>>>>

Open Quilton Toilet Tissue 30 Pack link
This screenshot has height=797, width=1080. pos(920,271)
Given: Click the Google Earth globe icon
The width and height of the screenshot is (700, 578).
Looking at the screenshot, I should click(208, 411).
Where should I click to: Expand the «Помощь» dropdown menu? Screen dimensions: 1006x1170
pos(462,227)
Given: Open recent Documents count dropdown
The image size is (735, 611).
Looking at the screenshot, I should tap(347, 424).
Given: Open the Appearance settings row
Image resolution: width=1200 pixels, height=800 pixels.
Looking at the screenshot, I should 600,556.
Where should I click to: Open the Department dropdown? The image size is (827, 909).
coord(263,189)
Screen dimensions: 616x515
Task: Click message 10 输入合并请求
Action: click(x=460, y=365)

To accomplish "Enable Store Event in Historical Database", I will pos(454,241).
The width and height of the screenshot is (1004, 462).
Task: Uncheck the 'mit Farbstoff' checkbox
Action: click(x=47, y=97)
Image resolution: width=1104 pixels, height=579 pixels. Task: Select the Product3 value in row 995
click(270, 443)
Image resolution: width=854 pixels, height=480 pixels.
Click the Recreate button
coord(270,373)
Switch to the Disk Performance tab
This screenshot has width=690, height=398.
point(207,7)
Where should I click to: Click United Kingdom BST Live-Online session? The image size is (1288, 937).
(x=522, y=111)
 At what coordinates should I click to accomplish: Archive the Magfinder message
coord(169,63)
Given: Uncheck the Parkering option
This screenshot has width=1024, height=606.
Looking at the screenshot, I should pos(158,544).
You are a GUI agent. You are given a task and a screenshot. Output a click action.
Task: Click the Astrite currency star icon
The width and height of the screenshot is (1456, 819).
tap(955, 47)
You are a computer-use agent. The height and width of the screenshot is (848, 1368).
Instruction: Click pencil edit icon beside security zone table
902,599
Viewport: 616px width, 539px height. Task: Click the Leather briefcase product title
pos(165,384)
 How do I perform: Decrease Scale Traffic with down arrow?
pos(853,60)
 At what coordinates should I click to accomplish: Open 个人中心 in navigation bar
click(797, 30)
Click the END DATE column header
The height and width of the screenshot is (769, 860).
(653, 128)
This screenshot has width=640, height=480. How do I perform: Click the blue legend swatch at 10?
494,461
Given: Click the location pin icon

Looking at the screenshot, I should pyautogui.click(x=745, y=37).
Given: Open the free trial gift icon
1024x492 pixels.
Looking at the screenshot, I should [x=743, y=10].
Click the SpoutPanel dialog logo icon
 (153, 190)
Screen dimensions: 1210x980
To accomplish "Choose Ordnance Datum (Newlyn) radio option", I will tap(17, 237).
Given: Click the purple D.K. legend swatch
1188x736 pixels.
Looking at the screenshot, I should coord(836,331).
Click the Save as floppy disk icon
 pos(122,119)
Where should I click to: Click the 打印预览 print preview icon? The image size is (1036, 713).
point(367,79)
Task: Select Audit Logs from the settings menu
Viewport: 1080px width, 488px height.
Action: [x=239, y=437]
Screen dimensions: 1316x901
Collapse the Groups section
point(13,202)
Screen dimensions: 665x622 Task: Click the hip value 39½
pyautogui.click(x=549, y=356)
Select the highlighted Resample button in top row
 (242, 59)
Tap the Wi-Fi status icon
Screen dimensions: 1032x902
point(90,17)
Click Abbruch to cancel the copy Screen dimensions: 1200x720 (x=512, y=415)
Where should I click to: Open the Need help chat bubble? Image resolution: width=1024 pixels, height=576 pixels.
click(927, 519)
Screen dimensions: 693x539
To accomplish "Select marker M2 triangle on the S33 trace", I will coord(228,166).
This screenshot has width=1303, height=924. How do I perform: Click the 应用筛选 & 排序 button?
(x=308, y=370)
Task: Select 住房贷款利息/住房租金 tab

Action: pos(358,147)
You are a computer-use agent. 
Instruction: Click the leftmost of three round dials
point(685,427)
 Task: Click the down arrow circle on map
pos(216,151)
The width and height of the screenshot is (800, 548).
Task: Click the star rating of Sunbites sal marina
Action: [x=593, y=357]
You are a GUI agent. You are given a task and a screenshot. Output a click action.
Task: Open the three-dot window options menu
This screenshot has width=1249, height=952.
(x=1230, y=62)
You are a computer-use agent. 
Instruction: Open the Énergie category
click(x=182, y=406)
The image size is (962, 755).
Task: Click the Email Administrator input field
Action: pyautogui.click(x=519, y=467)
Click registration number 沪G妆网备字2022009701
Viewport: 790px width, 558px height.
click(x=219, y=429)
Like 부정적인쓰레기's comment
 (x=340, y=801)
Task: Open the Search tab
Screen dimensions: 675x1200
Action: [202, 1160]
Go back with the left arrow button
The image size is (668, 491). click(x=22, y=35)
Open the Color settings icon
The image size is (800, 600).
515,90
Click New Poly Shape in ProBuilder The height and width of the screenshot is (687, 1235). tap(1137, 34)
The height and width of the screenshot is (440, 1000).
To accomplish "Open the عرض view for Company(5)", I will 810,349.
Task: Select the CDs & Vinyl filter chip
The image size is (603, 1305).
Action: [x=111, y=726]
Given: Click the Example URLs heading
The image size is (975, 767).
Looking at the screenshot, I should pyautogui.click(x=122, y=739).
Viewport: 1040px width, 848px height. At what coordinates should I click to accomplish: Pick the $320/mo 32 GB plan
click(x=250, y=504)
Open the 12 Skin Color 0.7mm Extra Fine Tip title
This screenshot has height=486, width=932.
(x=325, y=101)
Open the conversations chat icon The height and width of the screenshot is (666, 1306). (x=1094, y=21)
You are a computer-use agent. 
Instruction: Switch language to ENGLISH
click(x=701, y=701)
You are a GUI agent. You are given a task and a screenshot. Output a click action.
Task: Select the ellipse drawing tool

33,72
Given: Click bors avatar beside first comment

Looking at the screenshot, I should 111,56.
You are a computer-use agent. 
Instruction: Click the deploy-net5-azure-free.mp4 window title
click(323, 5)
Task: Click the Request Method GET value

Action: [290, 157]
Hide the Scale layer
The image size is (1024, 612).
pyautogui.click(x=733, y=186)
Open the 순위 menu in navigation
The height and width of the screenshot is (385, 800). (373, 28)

<<<<

**Task instructions:** All the material above is to be retyped exactly as it appears.

**Written response:**
Open Quilton Toilet Tissue 30 Pack link
This screenshot has height=797, width=1080. pos(920,271)
Given: Click the Google Earth globe icon
The width and height of the screenshot is (700, 578).
Looking at the screenshot, I should click(208, 411).
Where should I click to: Expand the «Помощь» dropdown menu? Screen dimensions: 1006x1170
pos(462,227)
Given: Open recent Documents count dropdown
The image size is (735, 611).
Looking at the screenshot, I should tap(347, 424).
Given: Open the Appearance settings row
Image resolution: width=1200 pixels, height=800 pixels.
Looking at the screenshot, I should 600,556.
Where should I click to: Open the Department dropdown? The image size is (827, 909).
coord(263,189)
Screen dimensions: 616x515
Task: Click message 10 输入合并请求
Action: click(x=460, y=365)

To accomplish "Enable Store Event in Historical Database", I will pos(454,241).
The width and height of the screenshot is (1004, 462).
Task: Uncheck the 'mit Farbstoff' checkbox
Action: click(x=47, y=97)
Image resolution: width=1104 pixels, height=579 pixels. Task: Select the Product3 value in row 995
click(270, 443)
Image resolution: width=854 pixels, height=480 pixels.
Click the Recreate button
coord(270,373)
Switch to the Disk Performance tab
This screenshot has width=690, height=398.
point(207,7)
Where should I click to: Click United Kingdom BST Live-Online session? The image size is (1288, 937).
(x=522, y=111)
 At what coordinates should I click to accomplish: Archive the Magfinder message
coord(169,63)
Given: Uncheck the Parkering option
This screenshot has width=1024, height=606.
Looking at the screenshot, I should pos(158,544).
You are a GUI agent. You are given a task and a screenshot. Output a click action.
Task: Click the Astrite currency star icon
The width and height of the screenshot is (1456, 819).
tap(955, 47)
You are a computer-use agent. The height and width of the screenshot is (848, 1368).
Instruction: Click pencil edit icon beside security zone table
902,599
Viewport: 616px width, 539px height. Task: Click the Leather briefcase product title
pos(165,384)
 How do I perform: Decrease Scale Traffic with down arrow?
pos(853,60)
 At what coordinates should I click to accomplish: Open 个人中心 in navigation bar
click(797, 30)
Click the END DATE column header
The height and width of the screenshot is (769, 860).
(653, 128)
This screenshot has width=640, height=480. How do I perform: Click the blue legend swatch at 10?
494,461
Given: Click the location pin icon

Looking at the screenshot, I should pyautogui.click(x=745, y=37).
Given: Open the free trial gift icon
1024x492 pixels.
Looking at the screenshot, I should [x=743, y=10].
Click the SpoutPanel dialog logo icon
 (153, 190)
Screen dimensions: 1210x980
To accomplish "Choose Ordnance Datum (Newlyn) radio option", I will tap(17, 237).
Given: Click the purple D.K. legend swatch
1188x736 pixels.
Looking at the screenshot, I should coord(836,331).
Click the Save as floppy disk icon
 pos(122,119)
Where should I click to: Click the 打印预览 print preview icon? The image size is (1036, 713).
point(367,79)
Task: Select Audit Logs from the settings menu
Viewport: 1080px width, 488px height.
Action: [x=239, y=437]
Screen dimensions: 1316x901
Collapse the Groups section
point(13,202)
Screen dimensions: 665x622 Task: Click the hip value 39½
pyautogui.click(x=549, y=356)
Select the highlighted Resample button in top row
 (242, 59)
Tap the Wi-Fi status icon
Screen dimensions: 1032x902
point(90,17)
Click Abbruch to cancel the copy Screen dimensions: 1200x720 (x=512, y=415)
Where should I click to: Open the Need help chat bubble? Image resolution: width=1024 pixels, height=576 pixels.
click(927, 519)
Screen dimensions: 693x539
To accomplish "Select marker M2 triangle on the S33 trace", I will coord(228,166).
This screenshot has width=1303, height=924. How do I perform: Click the 应用筛选 & 排序 button?
(x=308, y=370)
Task: Select 住房贷款利息/住房租金 tab

Action: pos(358,147)
You are a computer-use agent. 
Instruction: Click the leftmost of three round dials
point(685,427)
 Task: Click the down arrow circle on map
pos(216,151)
The width and height of the screenshot is (800, 548).
Task: Click the star rating of Sunbites sal marina
Action: [x=593, y=357]
You are a GUI agent. You are given a task and a screenshot. Output a click action.
Task: Open the three-dot window options menu
This screenshot has width=1249, height=952.
(x=1230, y=62)
You are a computer-use agent. 
Instruction: Open the Énergie category
click(x=182, y=406)
The image size is (962, 755).
Task: Click the Email Administrator input field
Action: pyautogui.click(x=519, y=467)
Click registration number 沪G妆网备字2022009701
Viewport: 790px width, 558px height.
click(x=219, y=429)
Like 부정적인쓰레기's comment
 (x=340, y=801)
Task: Open the Search tab
Screen dimensions: 675x1200
Action: [202, 1160]
Go back with the left arrow button
The image size is (668, 491). click(x=22, y=35)
Open the Color settings icon
The image size is (800, 600).
515,90
Click New Poly Shape in ProBuilder The height and width of the screenshot is (687, 1235). tap(1137, 34)
The height and width of the screenshot is (440, 1000).
To accomplish "Open the عرض view for Company(5)", I will 810,349.
Task: Select the CDs & Vinyl filter chip
The image size is (603, 1305).
Action: [x=111, y=726]
Given: Click the Example URLs heading
The image size is (975, 767).
Looking at the screenshot, I should pyautogui.click(x=122, y=739).
Viewport: 1040px width, 848px height. At what coordinates should I click to accomplish: Pick the $320/mo 32 GB plan
click(x=250, y=504)
Open the 12 Skin Color 0.7mm Extra Fine Tip title
This screenshot has height=486, width=932.
(x=325, y=101)
Open the conversations chat icon The height and width of the screenshot is (666, 1306). (x=1094, y=21)
You are a computer-use agent. 
Instruction: Switch language to ENGLISH
click(x=701, y=701)
You are a GUI agent. You are given a task and a screenshot. Output a click action.
Task: Select the ellipse drawing tool

33,72
Given: Click bors avatar beside first comment

Looking at the screenshot, I should 111,56.
You are a computer-use agent. 
Instruction: Click the deploy-net5-azure-free.mp4 window title
click(323, 5)
Task: Click the Request Method GET value

Action: [290, 157]
Hide the Scale layer
The image size is (1024, 612).
pyautogui.click(x=733, y=186)
Open the 순위 menu in navigation
The height and width of the screenshot is (385, 800). (373, 28)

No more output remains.